India’s government believes that exporters in China and Malaysia are funneling gold jewelry through Thailand to take advantage of the free trade agreement between that nation and India. Gold jewelry from Thailand has an import tax of only 1%, compared to 10% on imports from other nations, but there had to be at least 20% value added in Thailand to the jewelry to qualify.
New Delhi believes that companies are simply transshipping through Bangkok to avoid import fees, and has notified the Thai government that they plan to raise the duty on Thai jewelry imports to parity with other nations in the free trade agreement currently being negotiated between the two nations.
In addition to plugging this import loophole, the Indian government is planning to raise the import tariff on refined gold for the third time in a year, to 8%. The import taxes on gold bars was 2% in early 2012, when the taxes were doubled to 4%. The government raised the fees to 6% just last month in an attempt to curb gold imports. A reinstatement of a 1% excise tax on top of the import duties is also being considered.

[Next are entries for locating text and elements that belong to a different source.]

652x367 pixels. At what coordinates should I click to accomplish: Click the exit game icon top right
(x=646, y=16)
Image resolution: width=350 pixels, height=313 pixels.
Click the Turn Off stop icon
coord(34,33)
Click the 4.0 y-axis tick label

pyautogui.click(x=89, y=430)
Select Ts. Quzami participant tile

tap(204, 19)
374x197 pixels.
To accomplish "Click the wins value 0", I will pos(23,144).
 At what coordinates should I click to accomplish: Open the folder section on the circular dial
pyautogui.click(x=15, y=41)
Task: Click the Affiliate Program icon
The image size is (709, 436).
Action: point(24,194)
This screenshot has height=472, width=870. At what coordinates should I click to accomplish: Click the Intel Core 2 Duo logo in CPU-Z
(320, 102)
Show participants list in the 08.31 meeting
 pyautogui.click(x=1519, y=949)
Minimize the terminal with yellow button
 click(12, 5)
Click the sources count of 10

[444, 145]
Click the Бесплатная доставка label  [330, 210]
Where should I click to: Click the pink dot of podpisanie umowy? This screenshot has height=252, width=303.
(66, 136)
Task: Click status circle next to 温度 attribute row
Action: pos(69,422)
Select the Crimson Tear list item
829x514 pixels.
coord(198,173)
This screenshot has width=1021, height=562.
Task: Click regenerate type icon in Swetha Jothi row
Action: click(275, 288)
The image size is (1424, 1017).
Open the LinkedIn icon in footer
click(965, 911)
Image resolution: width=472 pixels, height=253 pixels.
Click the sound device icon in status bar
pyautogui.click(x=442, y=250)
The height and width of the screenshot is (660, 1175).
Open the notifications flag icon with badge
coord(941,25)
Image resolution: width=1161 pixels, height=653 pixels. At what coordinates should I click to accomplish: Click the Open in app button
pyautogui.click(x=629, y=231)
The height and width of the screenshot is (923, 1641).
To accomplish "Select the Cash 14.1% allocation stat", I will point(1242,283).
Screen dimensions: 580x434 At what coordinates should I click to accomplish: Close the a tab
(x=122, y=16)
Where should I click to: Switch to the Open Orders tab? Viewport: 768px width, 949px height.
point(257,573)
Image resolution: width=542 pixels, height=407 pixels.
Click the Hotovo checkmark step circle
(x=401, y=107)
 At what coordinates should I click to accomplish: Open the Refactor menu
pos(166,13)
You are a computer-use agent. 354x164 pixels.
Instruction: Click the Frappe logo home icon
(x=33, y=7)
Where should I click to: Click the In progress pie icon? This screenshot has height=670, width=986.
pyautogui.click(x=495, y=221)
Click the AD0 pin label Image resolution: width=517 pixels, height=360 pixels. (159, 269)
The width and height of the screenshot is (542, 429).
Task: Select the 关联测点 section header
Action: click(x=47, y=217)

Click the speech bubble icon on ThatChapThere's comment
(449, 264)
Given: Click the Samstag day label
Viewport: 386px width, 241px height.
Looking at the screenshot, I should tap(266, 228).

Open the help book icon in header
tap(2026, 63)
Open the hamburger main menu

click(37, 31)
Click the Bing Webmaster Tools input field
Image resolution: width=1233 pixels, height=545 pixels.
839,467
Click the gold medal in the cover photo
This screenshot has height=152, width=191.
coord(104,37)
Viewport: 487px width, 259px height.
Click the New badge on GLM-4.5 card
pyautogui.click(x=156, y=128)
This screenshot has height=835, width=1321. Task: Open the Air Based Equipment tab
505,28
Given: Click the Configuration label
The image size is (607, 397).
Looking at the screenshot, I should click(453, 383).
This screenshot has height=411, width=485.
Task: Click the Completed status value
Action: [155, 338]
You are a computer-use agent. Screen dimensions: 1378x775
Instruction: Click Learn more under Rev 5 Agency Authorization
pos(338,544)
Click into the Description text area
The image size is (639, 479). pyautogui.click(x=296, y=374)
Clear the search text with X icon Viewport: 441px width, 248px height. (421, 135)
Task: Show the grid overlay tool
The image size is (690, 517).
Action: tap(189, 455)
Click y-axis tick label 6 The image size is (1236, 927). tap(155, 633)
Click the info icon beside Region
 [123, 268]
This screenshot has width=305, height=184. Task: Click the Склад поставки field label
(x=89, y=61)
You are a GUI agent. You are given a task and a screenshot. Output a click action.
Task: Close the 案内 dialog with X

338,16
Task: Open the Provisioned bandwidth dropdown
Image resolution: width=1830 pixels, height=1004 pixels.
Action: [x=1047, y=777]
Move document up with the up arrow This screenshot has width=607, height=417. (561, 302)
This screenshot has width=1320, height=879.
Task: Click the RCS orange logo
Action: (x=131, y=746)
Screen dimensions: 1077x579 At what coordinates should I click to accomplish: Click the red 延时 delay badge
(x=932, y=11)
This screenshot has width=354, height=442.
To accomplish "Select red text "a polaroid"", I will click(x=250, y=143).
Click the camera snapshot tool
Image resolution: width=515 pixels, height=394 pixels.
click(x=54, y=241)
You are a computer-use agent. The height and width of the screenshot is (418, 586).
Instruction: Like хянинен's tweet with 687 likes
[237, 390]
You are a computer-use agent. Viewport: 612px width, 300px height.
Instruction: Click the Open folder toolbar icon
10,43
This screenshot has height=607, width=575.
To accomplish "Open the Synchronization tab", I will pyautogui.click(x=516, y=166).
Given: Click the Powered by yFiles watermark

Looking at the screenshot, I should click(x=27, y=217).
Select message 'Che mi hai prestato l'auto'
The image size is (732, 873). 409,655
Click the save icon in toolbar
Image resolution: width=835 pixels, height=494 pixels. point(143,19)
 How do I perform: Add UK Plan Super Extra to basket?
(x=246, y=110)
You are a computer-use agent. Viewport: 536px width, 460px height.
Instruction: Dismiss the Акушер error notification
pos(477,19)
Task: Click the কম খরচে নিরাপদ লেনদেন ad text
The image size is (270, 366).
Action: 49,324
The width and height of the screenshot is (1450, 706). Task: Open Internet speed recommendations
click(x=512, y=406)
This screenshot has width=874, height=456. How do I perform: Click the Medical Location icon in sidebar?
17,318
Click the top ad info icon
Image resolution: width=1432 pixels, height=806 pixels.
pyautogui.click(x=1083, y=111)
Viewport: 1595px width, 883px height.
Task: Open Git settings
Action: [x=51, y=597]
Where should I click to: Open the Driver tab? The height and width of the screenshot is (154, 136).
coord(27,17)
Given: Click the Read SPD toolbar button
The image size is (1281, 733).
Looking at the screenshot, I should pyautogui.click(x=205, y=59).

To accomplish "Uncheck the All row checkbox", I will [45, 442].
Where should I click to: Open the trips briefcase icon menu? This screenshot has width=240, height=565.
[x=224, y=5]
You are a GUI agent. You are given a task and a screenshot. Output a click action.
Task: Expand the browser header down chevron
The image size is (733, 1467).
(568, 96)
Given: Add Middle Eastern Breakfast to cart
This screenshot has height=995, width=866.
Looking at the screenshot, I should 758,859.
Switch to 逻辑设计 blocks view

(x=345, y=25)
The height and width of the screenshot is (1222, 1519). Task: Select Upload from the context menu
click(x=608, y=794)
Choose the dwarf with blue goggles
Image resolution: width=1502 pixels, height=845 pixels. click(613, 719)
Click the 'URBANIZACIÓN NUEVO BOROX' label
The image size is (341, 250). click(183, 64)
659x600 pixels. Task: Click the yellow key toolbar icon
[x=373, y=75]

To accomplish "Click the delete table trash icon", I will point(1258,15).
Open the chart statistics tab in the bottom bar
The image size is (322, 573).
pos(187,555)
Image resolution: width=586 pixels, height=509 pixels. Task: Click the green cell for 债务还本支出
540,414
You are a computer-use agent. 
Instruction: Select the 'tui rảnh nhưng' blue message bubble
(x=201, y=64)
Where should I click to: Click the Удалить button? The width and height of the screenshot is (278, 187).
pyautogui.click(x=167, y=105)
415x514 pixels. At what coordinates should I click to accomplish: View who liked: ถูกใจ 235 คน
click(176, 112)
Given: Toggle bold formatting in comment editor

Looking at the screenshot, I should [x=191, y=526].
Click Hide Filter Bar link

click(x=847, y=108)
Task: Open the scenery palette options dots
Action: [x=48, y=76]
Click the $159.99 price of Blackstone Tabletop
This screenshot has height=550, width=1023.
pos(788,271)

India imported 864 tons of gold in 2012, which was down from 2011 due to higher import taxes and a weaker rupee, which made gold more expensive. Gold is the second largest import for India (oil is #1,) making it a major contributor to India’s current accounts deficit. India’s CAD stands at 4.2% of GDP. The target range is 2.5% to 3%. The additional taxes will not only (hopefully) curb gold imports further, it will provide additional revenue for the government, which is battling a budget deficit and cannot afford to deliberately weaken the rupee due to current inflation levels.